Letters by Antoine Quatremère de Quincy (1755–1849) to Miranda [written 1796] and Canova [written 1818] on the Abduction of Antiquities from Rome 

Introduction by Dominique Poulot
English translation by Chris Miller and David Gilks

Publisher’s presentation:

In the 1790s and early 1800s, the art world experienced two big events: First came the military confiscation of masterpieces from Italy and northern Europe in order to build a universal museum in Paris’s Louvre. Then famous marble sculptures were prised out of the Parthenon and sent to London. These events provoked reactions ranging from enthusiastic applause to enraged condemnation. The French art critic, architectural theoretician, and political conservative Quatremère de Quincy (1755–1849) was at the center of the European debates.

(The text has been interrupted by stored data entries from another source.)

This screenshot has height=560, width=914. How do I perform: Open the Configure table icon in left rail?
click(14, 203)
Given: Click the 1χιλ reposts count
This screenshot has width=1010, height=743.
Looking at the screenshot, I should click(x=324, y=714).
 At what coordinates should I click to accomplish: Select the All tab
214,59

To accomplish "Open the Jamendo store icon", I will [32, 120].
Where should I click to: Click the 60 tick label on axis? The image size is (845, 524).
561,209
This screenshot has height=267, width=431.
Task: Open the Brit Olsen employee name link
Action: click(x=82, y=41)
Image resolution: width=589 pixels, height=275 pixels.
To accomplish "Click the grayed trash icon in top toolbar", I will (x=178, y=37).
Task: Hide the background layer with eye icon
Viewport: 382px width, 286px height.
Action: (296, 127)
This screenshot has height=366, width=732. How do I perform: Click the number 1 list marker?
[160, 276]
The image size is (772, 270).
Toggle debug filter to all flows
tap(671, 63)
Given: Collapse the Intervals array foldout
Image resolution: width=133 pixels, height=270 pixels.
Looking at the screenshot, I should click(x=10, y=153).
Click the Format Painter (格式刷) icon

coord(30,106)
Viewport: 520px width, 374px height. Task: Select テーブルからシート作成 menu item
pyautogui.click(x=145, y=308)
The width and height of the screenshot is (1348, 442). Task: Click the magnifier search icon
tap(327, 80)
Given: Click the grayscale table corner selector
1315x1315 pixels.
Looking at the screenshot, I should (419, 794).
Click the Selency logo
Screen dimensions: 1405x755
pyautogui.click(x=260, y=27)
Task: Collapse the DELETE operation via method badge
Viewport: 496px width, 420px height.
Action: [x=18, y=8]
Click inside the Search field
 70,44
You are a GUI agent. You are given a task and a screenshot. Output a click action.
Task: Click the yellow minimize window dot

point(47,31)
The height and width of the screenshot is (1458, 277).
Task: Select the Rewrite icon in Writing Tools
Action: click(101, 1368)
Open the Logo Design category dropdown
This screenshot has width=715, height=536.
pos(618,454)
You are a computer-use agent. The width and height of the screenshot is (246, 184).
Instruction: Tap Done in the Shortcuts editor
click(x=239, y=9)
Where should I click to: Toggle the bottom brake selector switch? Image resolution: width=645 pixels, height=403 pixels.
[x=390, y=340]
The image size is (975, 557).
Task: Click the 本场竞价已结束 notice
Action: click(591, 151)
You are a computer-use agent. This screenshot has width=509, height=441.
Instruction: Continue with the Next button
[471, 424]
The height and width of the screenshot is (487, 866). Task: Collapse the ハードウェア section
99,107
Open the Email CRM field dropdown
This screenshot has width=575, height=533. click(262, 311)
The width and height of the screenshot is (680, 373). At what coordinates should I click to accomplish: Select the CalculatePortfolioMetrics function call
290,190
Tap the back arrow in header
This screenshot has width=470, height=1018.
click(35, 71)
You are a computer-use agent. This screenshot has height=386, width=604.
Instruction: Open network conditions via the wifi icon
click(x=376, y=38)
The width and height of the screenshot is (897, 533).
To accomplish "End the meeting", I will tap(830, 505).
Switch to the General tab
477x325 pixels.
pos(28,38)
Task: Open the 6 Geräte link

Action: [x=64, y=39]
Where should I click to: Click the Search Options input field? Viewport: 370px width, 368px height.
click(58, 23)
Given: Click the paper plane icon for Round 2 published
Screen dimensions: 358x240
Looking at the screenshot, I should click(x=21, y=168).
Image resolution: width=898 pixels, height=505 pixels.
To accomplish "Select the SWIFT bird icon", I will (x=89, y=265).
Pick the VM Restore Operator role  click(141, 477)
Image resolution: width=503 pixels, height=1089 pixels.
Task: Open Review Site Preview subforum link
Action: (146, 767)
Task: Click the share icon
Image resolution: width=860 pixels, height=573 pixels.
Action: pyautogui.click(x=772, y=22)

Quatremére de Quincy, the most famous art critic at the end of the Enlightenment, published two sets of letters about the role of museums. He first implored them to return works of art to their original settings but later argued in favor of the museum as a place where artworks can be safely stored and made available for artists to study.

In his pamphlet Letters to Miranda, he condemns the revolutionary hubris of putting “Rome in Paris” and urges the return of the works. In the Letters to Canova, however, Quatremère celebrates the British Museum for making the Parthenon sculptures accessible. 

Immensely contraversial and influential since they were written two centuries ago, Quatremére’s texts sum up the most bewildering moment of the debate on museums: did the new institution inaugurate the death of art, or bring it to its perfection?

This volume offers the first English translation of the letters, as well as an extensive introduction that reveals their content, the reason for their intellectual success, and how they enlarge contemporary disputes about cultural property, national claims and universal beauty.

Antoine Quatremère de Quincy was a French archaeologist, architectural theoretician, arts administrator, and influential writer. Dominique Poulot is professor of the history of art at the Université Paris 1 Panthèon-Sorbonne. Chris Miller is a translator specializing in the fine arts. David Gilks is a Leverhulme Early Career Fellow at Queen Mary College, University of London.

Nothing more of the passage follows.